Poland will also significantly benefit from the Youth Employment Initiative (we speak about
an additional €250 million), to support the implementation of the Youth Guarantee,
particularly in regions with youth unemployment rates above 25%.
I would also like to highlight that for the first time, the Partnership Agreement with Poland
includes targets on poverty reduction and increased employment for individual regions.
Progress towards these targets will be monitored and measured both at national and
regional level, in order to continuously help to optimise ESF investments.

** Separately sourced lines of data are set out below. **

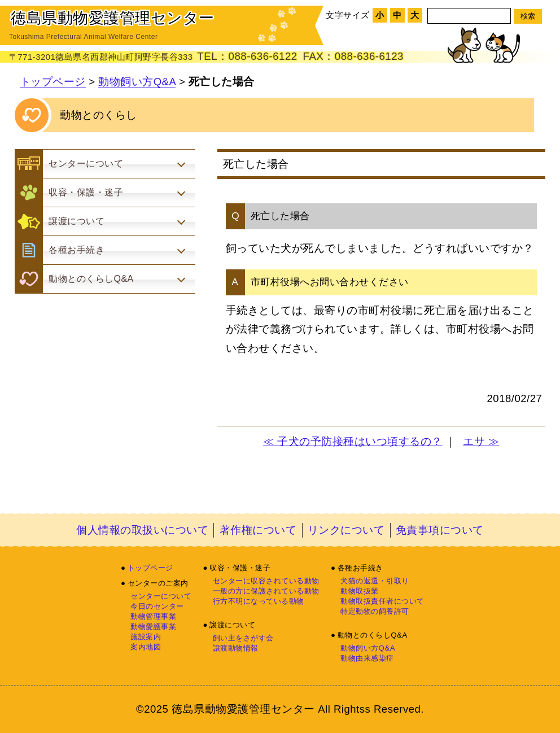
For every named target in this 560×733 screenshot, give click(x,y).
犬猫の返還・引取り (375, 581)
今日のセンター (157, 606)
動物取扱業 (360, 591)
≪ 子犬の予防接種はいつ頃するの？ (353, 441)
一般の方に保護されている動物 (266, 591)
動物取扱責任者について (382, 601)
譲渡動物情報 (235, 648)
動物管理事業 (153, 616)
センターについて (161, 596)
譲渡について (232, 625)
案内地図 (146, 647)
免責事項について (440, 530)
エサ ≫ (481, 441)
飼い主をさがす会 (243, 638)
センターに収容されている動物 (266, 581)
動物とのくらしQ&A (373, 635)
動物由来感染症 (367, 658)
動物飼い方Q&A (137, 81)
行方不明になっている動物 (259, 601)
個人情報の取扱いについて (142, 530)
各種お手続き (360, 568)
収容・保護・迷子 (240, 568)
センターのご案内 (158, 583)
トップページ (53, 81)
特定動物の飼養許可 (375, 611)
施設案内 (146, 636)
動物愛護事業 (153, 626)
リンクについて (346, 530)
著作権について (258, 530)
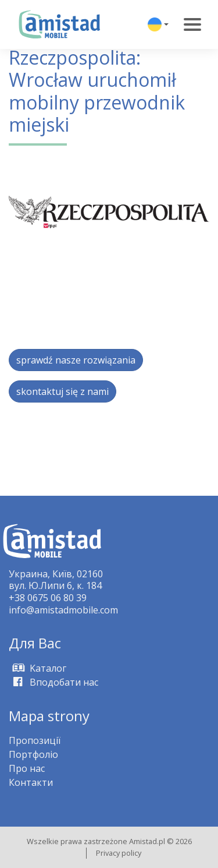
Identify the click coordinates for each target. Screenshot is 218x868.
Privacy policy (119, 853)
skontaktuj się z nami (62, 391)
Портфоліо (33, 754)
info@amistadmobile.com (63, 610)
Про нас (27, 768)
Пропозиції (34, 740)
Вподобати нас (53, 682)
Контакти (31, 782)
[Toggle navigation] (192, 24)
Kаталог (37, 668)
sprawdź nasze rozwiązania (76, 360)
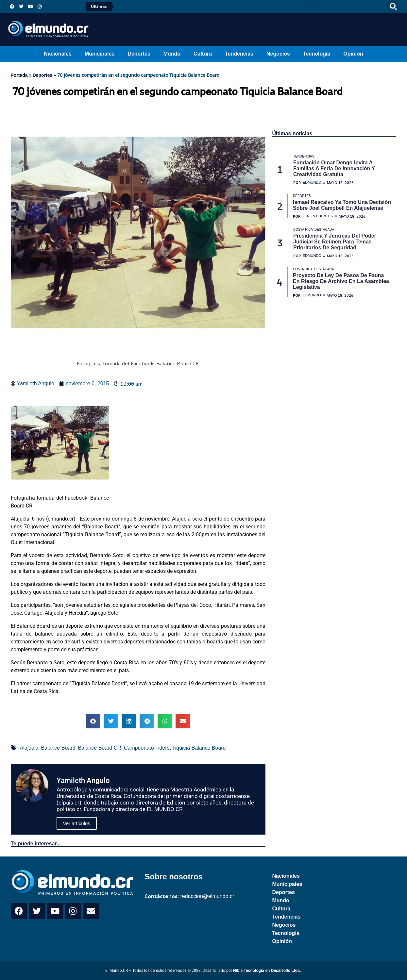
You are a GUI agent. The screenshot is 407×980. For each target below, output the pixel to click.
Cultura (203, 54)
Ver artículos (77, 823)
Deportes (139, 54)
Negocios (278, 54)
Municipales (99, 54)
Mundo (172, 54)
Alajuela (29, 748)
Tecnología (316, 54)
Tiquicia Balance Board (199, 748)
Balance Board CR (99, 748)
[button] (393, 6)
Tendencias (239, 54)
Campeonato (139, 748)
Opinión (353, 54)
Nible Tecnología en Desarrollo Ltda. (267, 970)
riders (163, 748)
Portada (19, 75)
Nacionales (57, 54)
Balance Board (58, 748)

Let me now move to Greece, where the total amount for the ESF will be nearly 3.7 billion
euros, and on top of this, Greece will also benefit from over 170 million euros from the
Youth Employment Initiative. This funding will make it possible to offer quality offers to
young people not in education, employment or training (the so called 'NEETs'), in line with
the EU Youth Guarantee.
Together with making the educational system more efficient, the ESF will focus in Greece
on creating jobs and promoting entrepreneurship. In this context, it is crucially important
to continue efforts to strengthen the capacity and improve the performance of the Greek
Public Employment Service (OAED), so that it can actively link up job-seekers and
employers and help arrange individual trainings.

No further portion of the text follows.